**Task 1**
For the Dragonfly Summer album article below, decide whether each statement agrees with it. Answer yes or no for each, and quote the deciding words of the article. (a) The album was recorded entirely in 1993. (b) The album came out on the Reprise label. (c) Jeff Lorber plays keyboards on track 3.
**Task 2**
Resume the Dragonfly Summer album article at the point where it stops.

**Passage given**
━━━━━━━━━━━━━━━━━━━━━━━━━━━━━━
Studio album by Michael Franks
- Released: April 13, 1993
- Recorded: 1992–1993
- Studio: Bearsville Studios (Bearsville, New York); Skyline Studios (New York City, New York); JHL Studio (Pacific Palisades, California); Ocean Way Recording (Hollywood, California);
- Genre: Smooth jazz; vocal jazz;
- Length: 57:28
- Label: Reprise
- Producer: Michael Franks (executive); Jeff Lorber; The Yellowjackets; Gil Goldstein; Ben Sidran;

Michael Franks chronology
| Blue Pacific (1990) | Dragonfly Summer (1993) | Abandoned Garden (1995) |

= Dragonfly Summer =

1993 smooth vocal jazz album by Michael Franks

Dragonfly Summer is a smooth vocal jazz studio album by American singer-songwriter and musician Michael Franks. It was released in 1993 with Reprise.

==Track listing==

| No. | Title | Writer(s) | Length |
|---|---|---|---|
| 1. | "Coming to Life" |  | 4:34 |
| 2. | "Soul Mate" |  | 4:26 |
| 3. | "Dragonfly Summer" |  | 5:00 |
| 4. | "Monk's New Tune" |  | 5:42 |
| 5. | "Learning What Love Means" |  | 4:14 |
| 6. | "I Love Lucy" | Harold Adamson, William Bell, Eliot Daniel, Booker T. Jones | 4:37 |
| 7. | "Practice Makes Perfect" |  | 4:55 |
| 8. | "String of Pearls" |  | 4:32 |
| 9. | "Keeping My Eye on You" |  | 4:23 |
| 10. | "The Dream" | Russell Ferrante, Franks, Jimmy Haslip, Marc Russo | 5:14 |
| 11. | "You Were Meant for Me" |  | 4:40 |
| 12. | "How I Remember You" |  | 5:11 |

== Personnel ==

=== Musicians and vocalists ===

- Michael Franks – vocals
- Jeff Lorber – keyboards (1, 2, 5, 7)
━━━━━━━━━━━━━━━━━━━━━━━━━━━━━━
**Data segment**
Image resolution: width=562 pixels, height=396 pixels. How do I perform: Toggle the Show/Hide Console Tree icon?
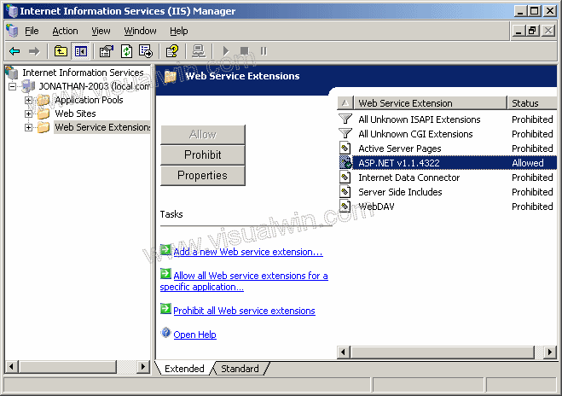point(80,51)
━━━━━━━━━━━━━━━━━━━━━━━━━━━━━━
**Expected answer 1**
(a) No: "Recorded: 1992–1993"
(b) Yes: "It was released in 1993 with Reprise."
(c) No: "Jeff Lorber – keyboards (1, 2, 5, 7)"

**Expected answer 2**
- Russell Ferrante – keyboards (3, 4, 8, 10)
- Gil Goldstein – keyboards (6, 12)
- Warren Bernhardt – acoustic piano (9, 11)
- Paul Jackson Jr. – guitars (1, 2, 5, 7)
- Steve Khan – guitars (3, 4, 8, 10)
- Toninho Horta – guitars (6, 12)
- John Pisano – guitars (9, 11)
- Alec Milstein – bass (1, 2, 5, 7)
- Jimmy Haslip – bass (3, 4, 8, 10)
- Steve Rodby – bass (6, 12)
- John Patitucci – bass (9, 11)
- John Robinson – drums (1, 2, 5, 7)
- William Kennedy – drums (3, 4, 8, 10)
- Alex Acuña – drums (9, 11), percussion (9, 11)
- Paulinho da Costa – percussion (1, 2, 5, 7)
- Mino Cinelu – percussion (6, 12)
- Dave Koz – alto saxophone (1, 2, 5, 7)
- Bob Mintzer – soprano saxophone (3, 4, 8, 10), tenor saxophone (3, 4, 8, 10)
- Chris Hunter – alto saxophone (9, 11)
- Marvin Stamm – trumpet (3, 4, 8, 10), flugelhorn (3, 4, 8, 10)
- Eric Benét Jordan – backing vocals (1, 2, 5, 7)
- John Hall – backing vocals (3, 4, 8, 10)
- Lance Hoppen – backing vocals (3, 4, 8, 10)
- Larry Hoppen – backing vocals (3, 4, 8, 10)
- Dan Hicks – guest vocals (9)
- Peggy Lee – guest vocals (11)

Orchestra (Tracks 6 & 12)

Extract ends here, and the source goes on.